** Opening Record set block **

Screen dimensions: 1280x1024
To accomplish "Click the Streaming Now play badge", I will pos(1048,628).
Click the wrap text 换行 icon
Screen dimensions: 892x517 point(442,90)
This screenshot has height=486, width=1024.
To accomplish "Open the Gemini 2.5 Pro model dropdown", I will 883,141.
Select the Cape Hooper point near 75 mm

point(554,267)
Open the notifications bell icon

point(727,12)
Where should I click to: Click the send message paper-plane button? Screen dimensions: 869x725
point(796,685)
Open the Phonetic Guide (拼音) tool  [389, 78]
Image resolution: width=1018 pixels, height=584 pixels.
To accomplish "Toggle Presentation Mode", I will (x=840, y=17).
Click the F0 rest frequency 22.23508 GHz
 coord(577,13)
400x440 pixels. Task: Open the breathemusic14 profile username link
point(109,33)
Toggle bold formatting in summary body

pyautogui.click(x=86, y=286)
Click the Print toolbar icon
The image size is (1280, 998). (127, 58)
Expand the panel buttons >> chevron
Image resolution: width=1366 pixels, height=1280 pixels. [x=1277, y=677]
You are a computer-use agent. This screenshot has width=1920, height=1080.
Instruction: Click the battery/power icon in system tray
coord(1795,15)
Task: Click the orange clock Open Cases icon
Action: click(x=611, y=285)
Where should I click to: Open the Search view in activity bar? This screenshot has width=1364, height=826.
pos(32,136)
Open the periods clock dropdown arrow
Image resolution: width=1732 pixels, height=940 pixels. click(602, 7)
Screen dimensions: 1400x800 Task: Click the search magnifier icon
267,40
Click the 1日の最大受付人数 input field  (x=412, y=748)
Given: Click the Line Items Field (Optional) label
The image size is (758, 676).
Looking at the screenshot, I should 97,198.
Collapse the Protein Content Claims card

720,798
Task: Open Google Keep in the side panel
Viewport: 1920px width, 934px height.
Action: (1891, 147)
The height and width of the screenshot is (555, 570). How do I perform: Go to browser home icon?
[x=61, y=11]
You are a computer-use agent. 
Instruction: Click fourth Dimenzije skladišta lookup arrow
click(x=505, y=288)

** Closing Record set block **

> **Brief**
Please give each line above again, word for word.

> **Your solution**
Screen dimensions: 1280x1024
To accomplish "Click the Streaming Now play badge", I will pos(1048,628).
Click the wrap text 换行 icon
Screen dimensions: 892x517 point(442,90)
This screenshot has height=486, width=1024.
To accomplish "Open the Gemini 2.5 Pro model dropdown", I will 883,141.
Select the Cape Hooper point near 75 mm

point(554,267)
Open the notifications bell icon

point(727,12)
Where should I click to: Click the send message paper-plane button? Screen dimensions: 869x725
point(796,685)
Open the Phonetic Guide (拼音) tool  [389, 78]
Image resolution: width=1018 pixels, height=584 pixels.
To accomplish "Toggle Presentation Mode", I will (x=840, y=17).
Click the F0 rest frequency 22.23508 GHz
 coord(577,13)
400x440 pixels. Task: Open the breathemusic14 profile username link
point(109,33)
Toggle bold formatting in summary body

pyautogui.click(x=86, y=286)
Click the Print toolbar icon
The image size is (1280, 998). (127, 58)
Expand the panel buttons >> chevron
Image resolution: width=1366 pixels, height=1280 pixels. [x=1277, y=677]
You are a computer-use agent. This screenshot has width=1920, height=1080.
Instruction: Click the battery/power icon in system tray
coord(1795,15)
Task: Click the orange clock Open Cases icon
Action: click(x=611, y=285)
Where should I click to: Open the Search view in activity bar? This screenshot has width=1364, height=826.
pos(32,136)
Open the periods clock dropdown arrow
Image resolution: width=1732 pixels, height=940 pixels. click(602, 7)
Screen dimensions: 1400x800 Task: Click the search magnifier icon
267,40
Click the 1日の最大受付人数 input field  (x=412, y=748)
Given: Click the Line Items Field (Optional) label
The image size is (758, 676).
Looking at the screenshot, I should 97,198.
Collapse the Protein Content Claims card

720,798
Task: Open Google Keep in the side panel
Viewport: 1920px width, 934px height.
Action: (1891, 147)
The height and width of the screenshot is (555, 570). How do I perform: Go to browser home icon?
[x=61, y=11]
You are a computer-use agent. 
Instruction: Click fourth Dimenzije skladišta lookup arrow
click(x=505, y=288)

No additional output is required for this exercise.